• Brief 1
Copy the rows word for word, from the line containing "This screenshot has width=1413, height=774." through the last line of the rows, leaving out the pictures.

# Three years out



## Ynot (Aug 26, 2014)

Monday marked three years since my ex walked out of my life and our marriage. I am amazed at how far I have come. While I still have my moments and still sometimes find myself telling her how horrible she was (is) in m mind. It is so much easier to shut it off and tell myself to just get over it and enjoy the moment.
I have realized that I was miserably married, but clung to the relationship just because it was what I thought I was supposed to do. I now find myself feeling a sense of almost gratitude that she did something I was not willing to do (end it). Because now I realize that I can do whatever I want to do. 
I have more money than I ever di when I was married. I work as much (or as little) as I want to. I own my own house. I own a motor cycle. I have traveled. I am learning t play guitar.
This week alone, I have golfed twice, Went to Kentucky to see the eclipse. Just got back from a night out with my guitar instructor. Tomorrow I am going to a Meet Up where I will meet new people. While I was in Kentucky I flirted with a woman, tonight I flirted with another. Tomorrow I will flirt with another.
I have been in four LTRs and several of lesser duration. I have had sex with six different women. I can sleep with who ever I want. I can do whatever I want. 
I have come so far from where I was.


----------



## bkyln309 (Feb 1, 2015)

As long as that is the life you want, cheers! Being content is a great thing.


Sent from my iPhone using Tapatalk


----------



## Ynot (Aug 26, 2014)

bkyln309 said:


> As long as that is the life you want, cheers! Being content is a great thing.
> 
> 
> Sent from my iPhone using Tapatalk


I never said that is the life I want. And I am really not content. I am only commenting on how far I have come. 

When it first happened all I did was cry. I cried myself to sleep every night. I couldn't work. I couldn't eat. I just wanted to die. In fact I would have killed myself if not for the fact that it would have been my daughter who found my body. I fantasized about killing her and killing her and killing myself. For weeks I avoided going into my kitchen because there were knives there and I did not trust myself to not take one out and slit my own wrists.

But now I am functioning again and moving away from that and towards a life that I want. Besides all the positives that I mentioned above. I have a better relationship with my children and their spouses than I ever did before. I have new and better friends. I am learning new things and trying different things. For instance having sex with six different women is not about bragging about conquests. It is about talking about gaining experience and learning what I like and what I don't like. Which is something I failed to do early in my life. I now have more confidence than I ever did before. First off because I lived thru that and survived. So I know that nothing in this life will really kill me. Secondly, because I am discovering more about me and the mistakes that I made and learning from them so that I do not make the same mistakes twice.

• Data excerpts
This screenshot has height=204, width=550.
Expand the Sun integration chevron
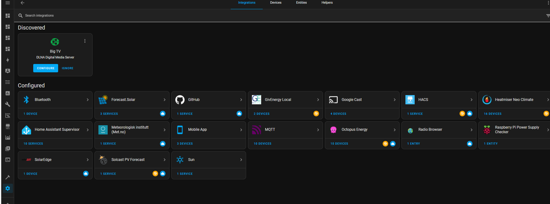(241, 160)

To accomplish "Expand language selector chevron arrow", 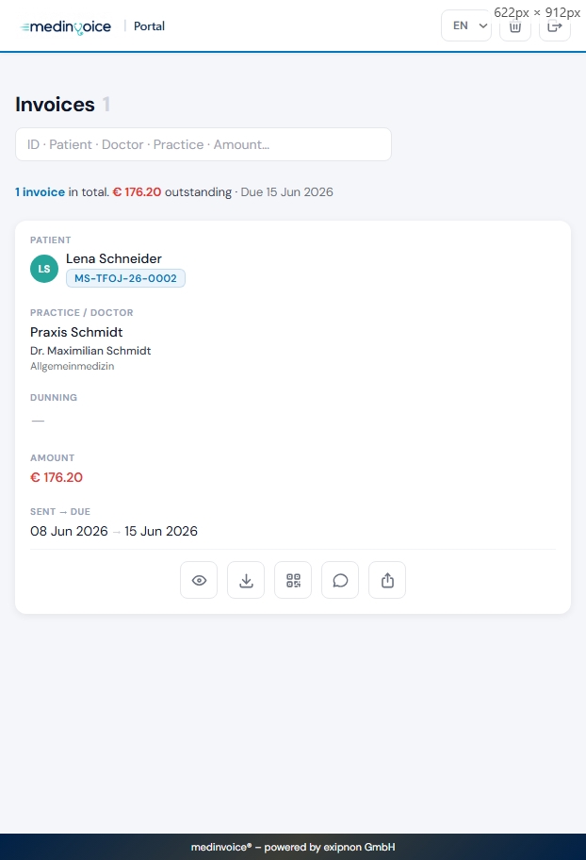I will (483, 25).
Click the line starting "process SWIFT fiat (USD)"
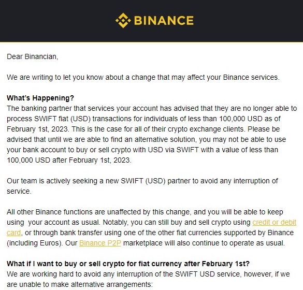 (x=143, y=119)
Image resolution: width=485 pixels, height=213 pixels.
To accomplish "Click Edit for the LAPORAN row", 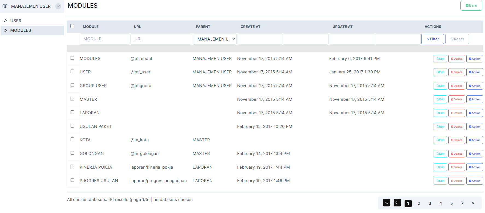I will click(440, 113).
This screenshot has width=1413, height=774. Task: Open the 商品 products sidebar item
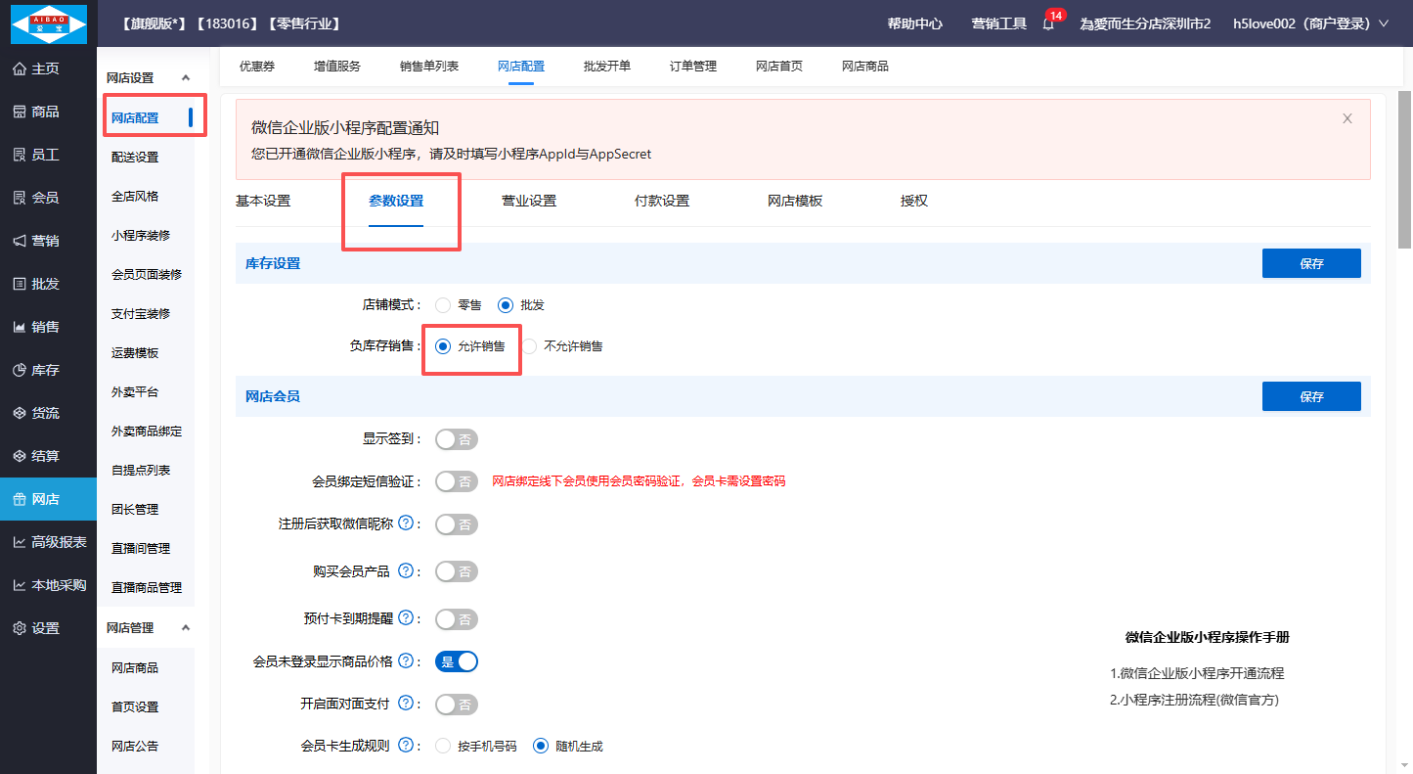click(x=36, y=112)
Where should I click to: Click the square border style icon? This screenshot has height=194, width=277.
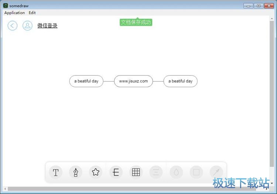point(196,172)
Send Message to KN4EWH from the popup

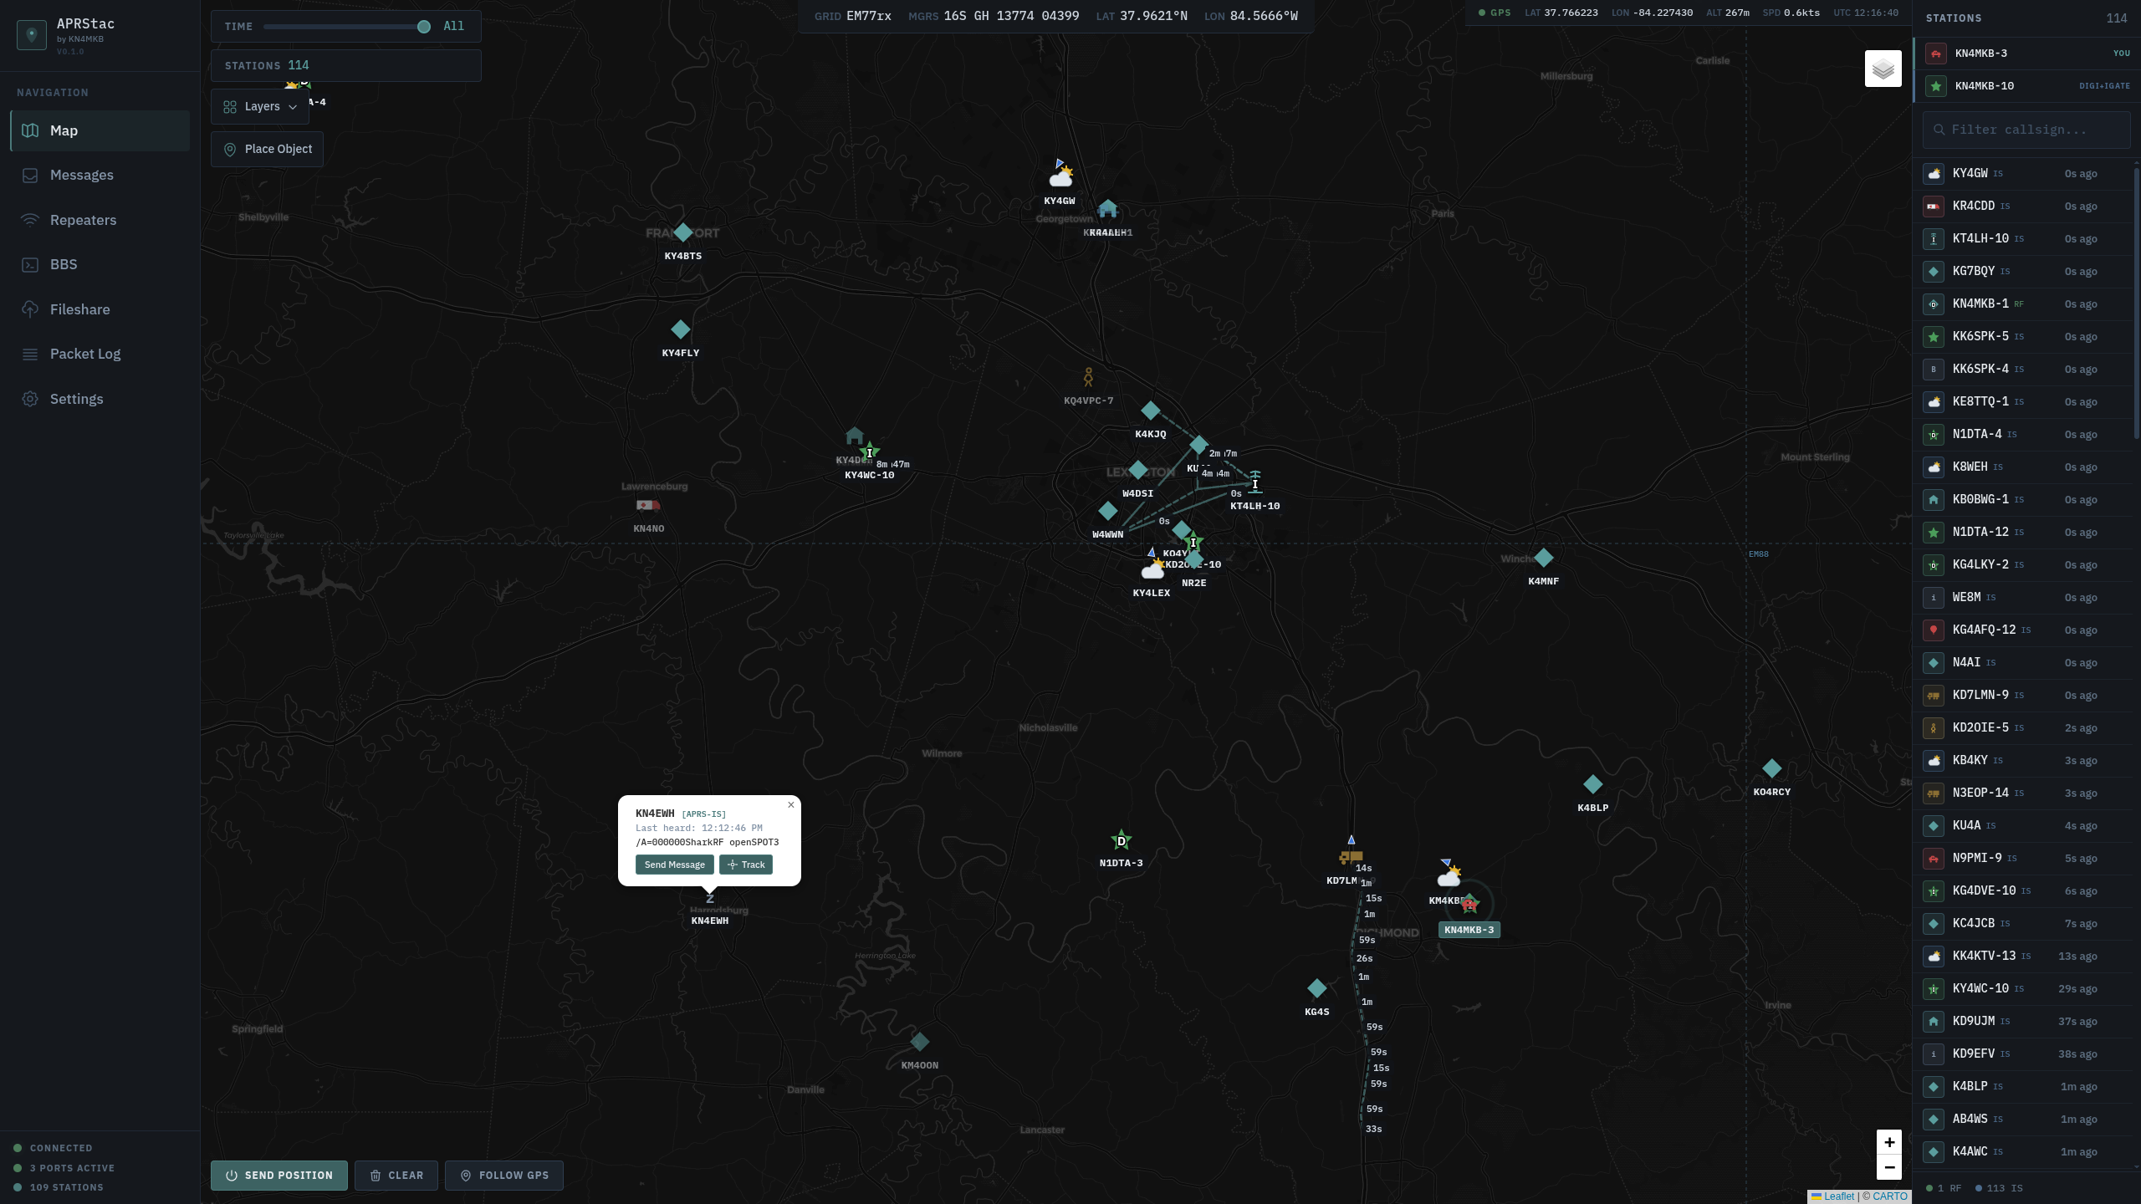coord(674,865)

• Brief 2
For each statement, decide whether it agrees with the forum thread "Three years out." Answer yes or no, and quote the words from the thread that decide it.
(a) The first post says the ex ended the marriage three years earlier.
(b) The first post says the trip to see the eclipse was to Tennessee.
(c) In the later reply, the original poster says they are content.

• Reply 1
This screenshot has width=1413, height=774. Task: Open the 商品 products sidebar item
click(x=36, y=112)
Where should I click to: Click the square border style icon? This screenshot has height=194, width=277.
point(196,172)
Send Message to KN4EWH from the popup

coord(674,865)

• Reply 2
(a) Yes: "Monday marked three years since my ex walked out of my life and our marriage."
(b) No: "Went to Kentucky to see the eclipse."
(c) No: "And I am really not content."